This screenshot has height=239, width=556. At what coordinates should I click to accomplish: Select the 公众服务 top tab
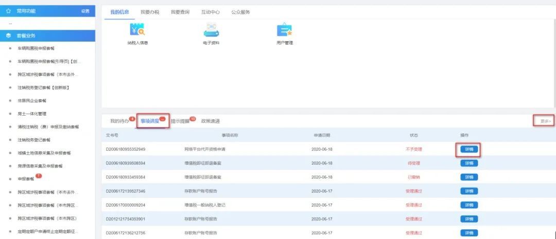[240, 12]
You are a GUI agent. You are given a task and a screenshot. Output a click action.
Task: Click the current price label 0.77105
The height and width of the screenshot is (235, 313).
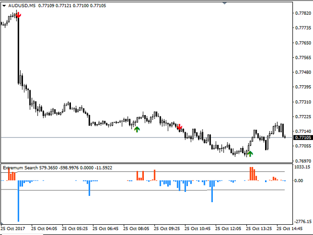[x=303, y=138]
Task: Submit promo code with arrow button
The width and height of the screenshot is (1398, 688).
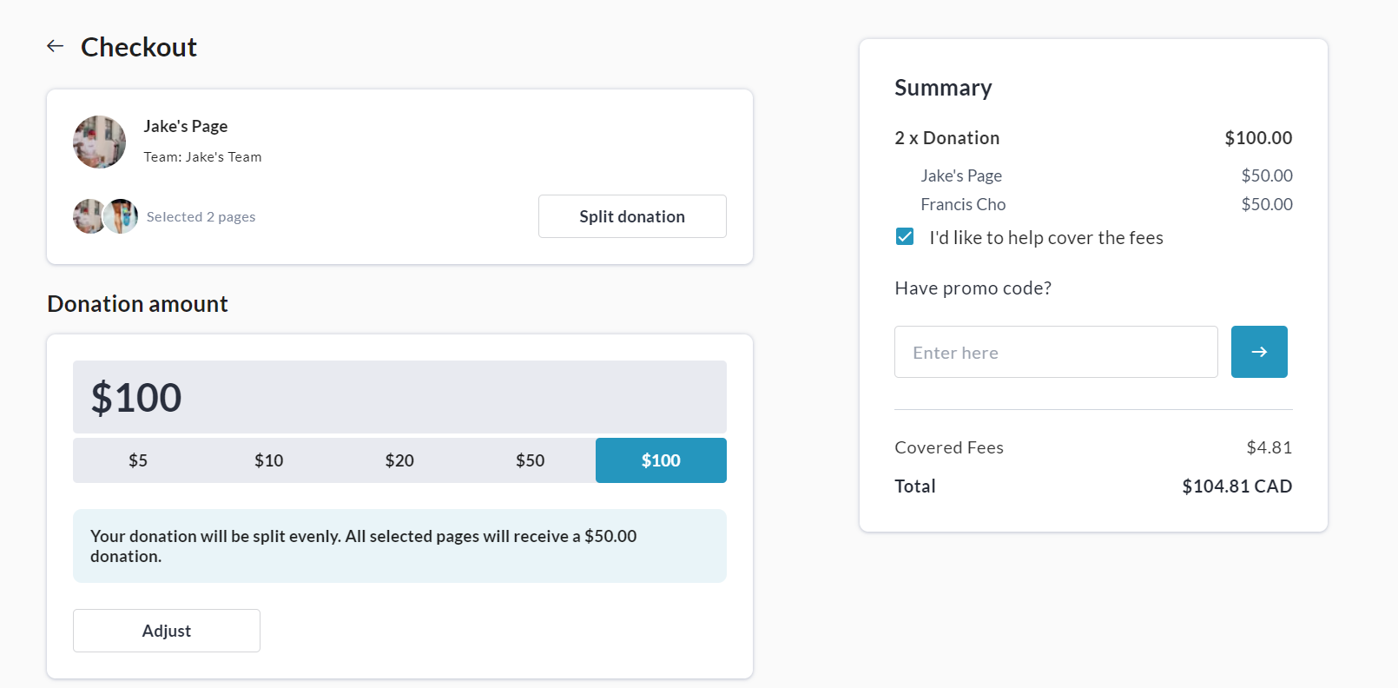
*****
▶ **Problem description**:
From the first line to the last, repeat the entries exactly and leave out the pictures.

▶ **Answer section**:
This screenshot has height=239, width=556. At what coordinates should I click to accomplish: Select the 公众服务 top tab
[240, 12]
You are a GUI agent. You are given a task and a screenshot. Output a click action.
Task: Click the current price label 0.77105
The height and width of the screenshot is (235, 313).
[x=303, y=138]
Task: Submit promo code with arrow button
The width and height of the screenshot is (1398, 688).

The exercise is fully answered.